É num texto intitulado “Never before” que Paulo Portas, ex- -vice-primeiro-ministro e ex- -ministro dos Negócios Estrangeiros, descreve uma cimeira imaginada. Angela Merkel, referida como “a chanceler”, é recordada como a senhora que “só muda de casaco, perdão, só muda a cor do casaco”. O “prosaico senhor Hollande”, presidente francês, “ainda está, mas é como se já não estivesse”. O “frenético” Matteo Renzi “já não está e, aliás, deixou de ser”, tratando-se, para Portas, de “uma espécie de Sócrates de mochila”. A peça, de quatro páginas, foi publicada numa edição da “Egoísta”, a revista portuguesa mais internacionalmente premiada, que é dirigida por Mário Assis Ferreira.
Cameron, também já deposto, “foi a queda mais fulminante de todas”, pois achou que “mudava o destino de Inglaterra e os ingleses mudaram o destino dele”. Barack Obama tem “aquele ar estudadamente casual e de quem se acha pelo menos a consciência moral do universo”.
Merkel, a líder alemã, é “a única que sobra”, vai “sobrevivendo”. Será “previsivelmente reeleita” e o autor do texto prefere ter “alemães previsíveis” a ter “alemães possessos” que fazem logo vir “1933 à memória”.
Se a “contaminação populista” não alcançar as eleições germânicas será “porque um Schäuble ainda é um Schäuble, apesar de um Volkswagen já não ser bem um Volkswagen”, metaforiza Portas. “Até na esquerda” há quem deseje a reeleição de Merkel, aponta o também ex-ministro da Defesa e antigo líder do CDS-PP.
Sobre o Brexit, Portas lamenta que, depois de o “eixo Paris–Berlim” ter ido “a enterrar”, ele tenha levado “a outra economia europeia aberta e competitiva que poderia ajudar a evitar a decadência do continente”. E agora?, inquire. “O povo não se prestou e talvez Cameron tenha dado apenas o tiro de partida na desagregação da Europa.

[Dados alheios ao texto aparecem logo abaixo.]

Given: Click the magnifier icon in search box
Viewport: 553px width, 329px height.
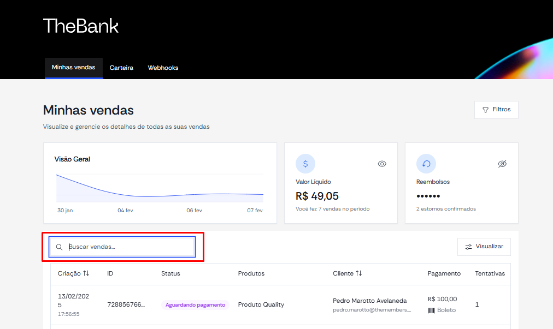Looking at the screenshot, I should 59,247.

A primeira vez que um país sai não costuma ser a última vez.”
Portas imagina até no que estará a pensar Merkel neste momento: “À minha volta, o russo é que a sabe toda [Putin], o turco virou otomano [Erdogan] e eu entreguei-lhe os refugiados – Ai, se ele abre a comporta! –, e agora esta May quer fazer da ilha uma super offshore, oh que mundo este, então agora a China é que vai a Davos paladina do livre-comércio, e só me faltava a América e logo este americano, ele diz que não paga mais pela Europa na NATO, e se não paga o americano já estou mesmo a ver que pago eu…”, brinca.
Sobre as tentações referendárias de Cameron e Renzi, diz Portas que hipotecaram “a democracia representativa”, na medida em que “os eleitorados não respondem à pergunta do referendo, limitam-se a responder ao autor da pergunta do referendo”.
Do Reino Unido, lembra que “à senhora Thatcher nunca ocorreu convocar um referendo para ‘resolver’ o que não tinha solução: o dilema entre o Reino Unido e o continente”. De Roma, aponta que “o caso Renzi é similar”. “Quem disse a Renzi que os italianos queriam um governo forte?”, torna a questionar.
“Esta tentação de ‘mudar o destino’ de nações que já foram impérios e não se deixam facilmente enganar é uma variante moderninha e para consumo jornalístico da velha tentação de ‘mudar o homem’ que vinha acoplada à tirania”, critica. Para Paulo Portas, “99% dos políticos servem em tempos e circunstâncias em que a única coisa que se lhes deve pedir é que governem razoavelmente bem os assuntos comuns. Não se lhes pede para ‘fazer História’”.
O texto termina com um avisado “apertem os cintos” e com uma curiosa adenda, talvez fruto da experiência jornalística do político: “Este texto foi escrito em janeiro. Tem um prazo de validade de poucas semanas, é assim que o mundo está. Tudo pode acontecer, especialmente o inesperado.”
O tema da edição da “Egoísta” é, naturalmente, política, contando com textos, além de Portas, de Michelle Obama, Daniel Oliveira (colunista do “Expresso”), José Luís Peixoto, Adolfo Mesquita Nunes (vice- -presidente do CDS) e Chimanda Ngozi Adichie, conceituada autora nigeriana.
Há também uma entrevista exclusiva ao primeiro-ministro, António Costa. João Porfírio, fotojornalista do i, tem um portefólio na publicação.
Os escritores nacionais Manuel António Pina, Maria Manuel Viana, Bruno Vieira Amaral, Eduardo Pitta e Dulce Maria Cardoso assinam textos, assim como os jornalistas Ana Sousa Dias e Filipe Santos Costa.